**** Stored data ****

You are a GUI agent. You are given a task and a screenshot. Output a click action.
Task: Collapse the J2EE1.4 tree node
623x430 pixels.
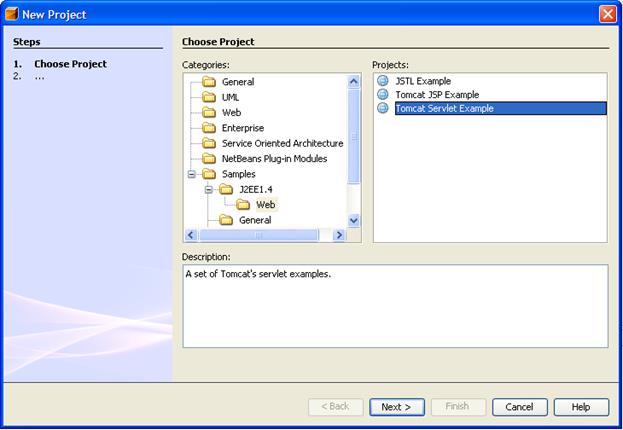click(x=208, y=189)
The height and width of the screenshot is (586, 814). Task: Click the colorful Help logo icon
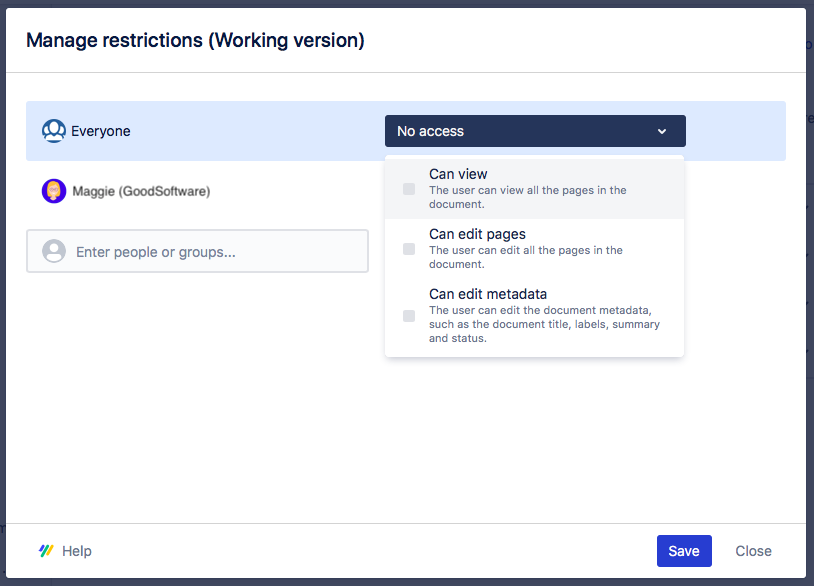44,551
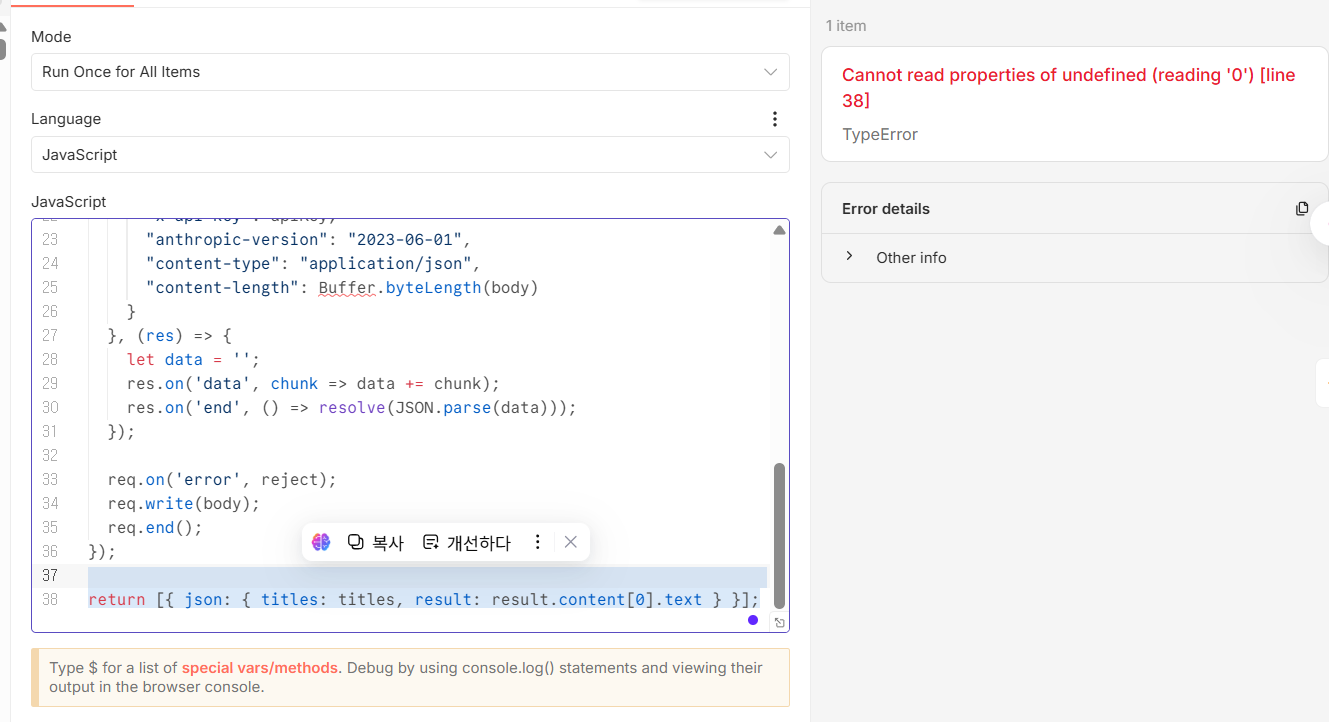Click the purple dot indicator in editor
The image size is (1329, 722).
point(753,620)
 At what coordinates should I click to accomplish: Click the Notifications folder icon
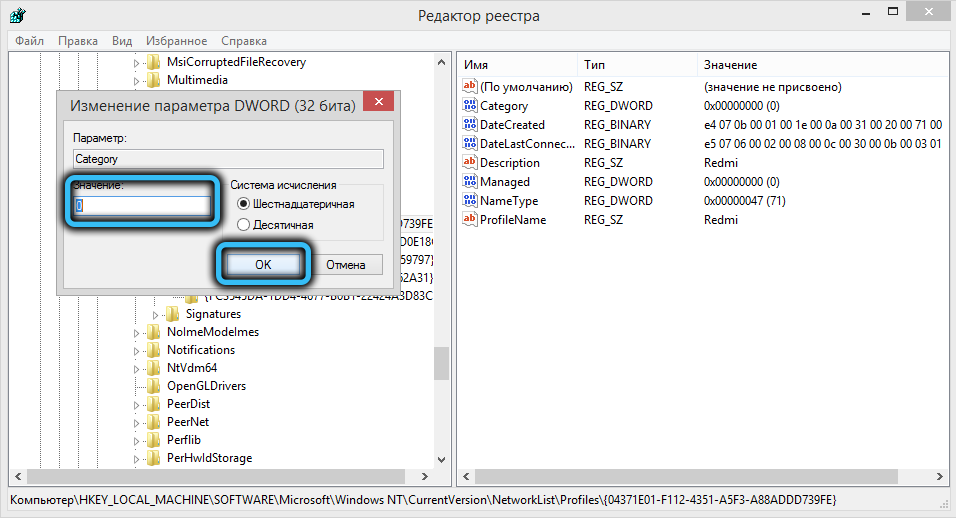pyautogui.click(x=153, y=350)
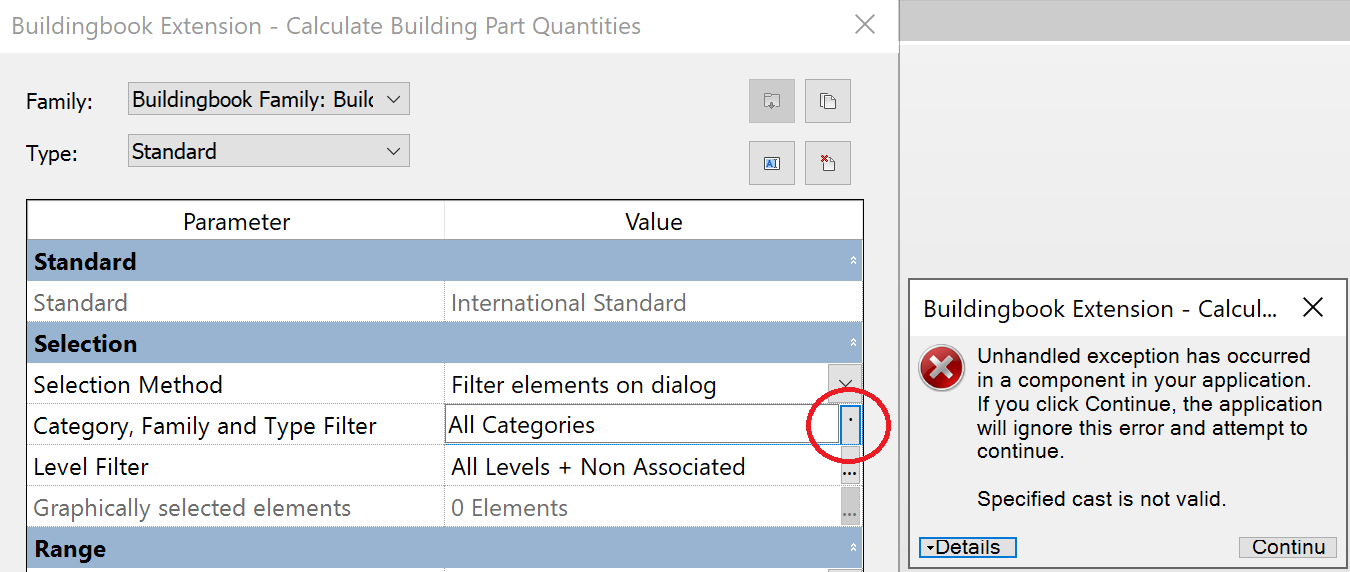
Task: Collapse the Selection section group
Action: (x=853, y=343)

****

Task item: Return all the records exactly, excluding images.

Result:
You are a GUI agent. You are given a task and a screenshot. Output a click action.
Task: Collapse the J2EE1.4 tree node
623x430 pixels.
click(x=208, y=189)
The height and width of the screenshot is (586, 814). Task: Click the colorful Help logo icon
44,551
Click the purple dot indicator in editor
The image size is (1329, 722).
point(753,620)
 At what coordinates should I click to accomplish: Click the Notifications folder icon
pyautogui.click(x=153, y=350)
Task: Collapse the Selection section group
Action: (x=853, y=343)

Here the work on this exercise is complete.